There is not likely to be much impact, of the 271 million Facebook Inc (NASDAQ:FB) shares that will be released from a lock-in on Thursday, on the company's stock that has already been battered down about 45 percent from its May debut price.

The low price at which its shares are ruling may actually work in its favour as the early investors, who are now free to sell their locked-in shares, may opt not to sell but wait for the company's fortunes to revive.

Can FB Rebound After Its Recent Slump Find Here

Uncertainty over future growth prospects of the company and its ability to sustain revenue momentum from marketers have been the main reason behind the stock's poor performance.

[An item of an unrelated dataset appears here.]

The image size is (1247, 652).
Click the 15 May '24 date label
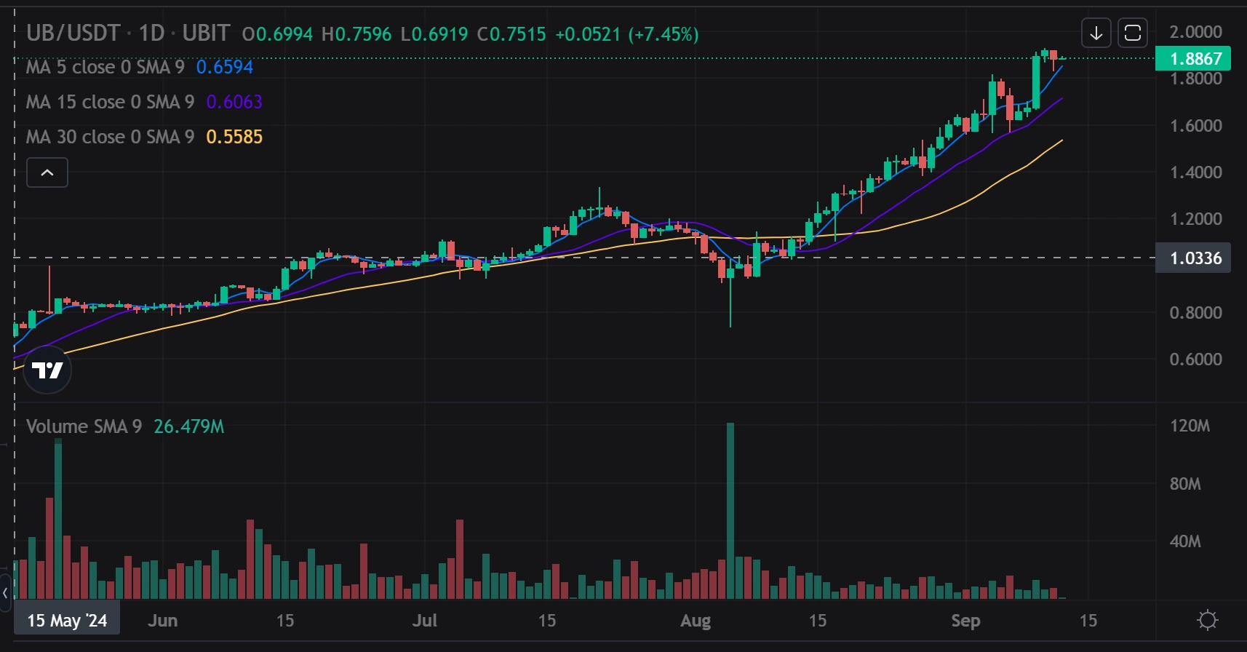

Its second quarter results, and the first it made public after its IPO, showed that its revenues growth had slowed and its earnings were lower than expected.

The No. 1 social network also failed to provide guidance for the year and this has added to the uncertainty in the market. Facebook shares closed at $21.20 on Wednesday.

"If Facebook was trading at $30, we would see a much larger effect from the lockup expiry. But at $20? Not so much,” Steve Place, a founder of options analytics firm investingwithoptions.com in Mobile, Alabama told Reuters.

The derivatives segment, especially options trading indicate a move of little more than 6 percent by Friday - more investors expecting a dip in shares than a rise, but this is nothing out of the ordinary.

The big investors whose holdings will be released from the lock-in are Accel Partners, DST Global, Microsoft Corp and hedge fund investor Peter Thiel.

Thiel, who had sold a portion of his holdings at the time of the IPO, is already known to have converted some portion of his shares from Class B to Class A shares that are easier to sell in the market.

Get Complete List Of Insider Trading On FB Here

Thiel and Accel were among the earliest backers, so they're likely to make a big profit. Microsoft invested $240 million in 2007 at an assumed valuation of $15 billion for Facebook; at its current stock price the company is worth about $45 billion. DST bought shares at different prices, Reuters said.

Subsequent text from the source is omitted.